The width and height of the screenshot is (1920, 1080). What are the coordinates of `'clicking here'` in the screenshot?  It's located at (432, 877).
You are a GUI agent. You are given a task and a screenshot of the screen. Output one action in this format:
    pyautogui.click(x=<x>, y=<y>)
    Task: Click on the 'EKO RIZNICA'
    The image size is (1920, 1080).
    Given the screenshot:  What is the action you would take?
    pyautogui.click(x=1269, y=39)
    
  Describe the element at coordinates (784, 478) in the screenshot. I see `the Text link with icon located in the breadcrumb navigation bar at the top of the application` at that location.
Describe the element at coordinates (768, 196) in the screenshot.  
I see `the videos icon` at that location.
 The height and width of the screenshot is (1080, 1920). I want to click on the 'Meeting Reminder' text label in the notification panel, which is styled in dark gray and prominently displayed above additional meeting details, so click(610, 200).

*Problem to work on:* Set out each line of the rows above as a Markdown table with the columns "No." and "Line", numbering the lines in order and omitting any blank ones.

*Task solution:*
| No. | Line |
|---|---|
| 1 | The width and height of the screenshot is (1920, 1080). What are the coordinates of `'clicking here'` in the screenshot?  It's located at (432, 877). |
| 2 | You are a GUI agent. You are given a task and a screenshot of the screen. Output one action in this format: |
| 3 |     pyautogui.click(x=<x>, y=<y>) |
| 4 |     Task: Click on the 'EKO RIZNICA' |
| 5 |     The image size is (1920, 1080). |
| 6 |     Given the screenshot:  What is the action you would take? |
| 7 |     pyautogui.click(x=1269, y=39) |
| 8 |   Describe the element at coordinates (784, 478) in the screenshot. I see `the Text link with icon located in the breadcrumb navigation bar at the top of the application` at that location. |
| 9 | Describe the element at coordinates (768, 196) in the screenshot.   |
| 10 | I see `the videos icon` at that location. |
| 11 |  The height and width of the screenshot is (1080, 1920). I want to click on the 'Meeting Reminder' text label in the notification panel, which is styled in dark gray and prominently displayed above additional meeting details, so click(610, 200). |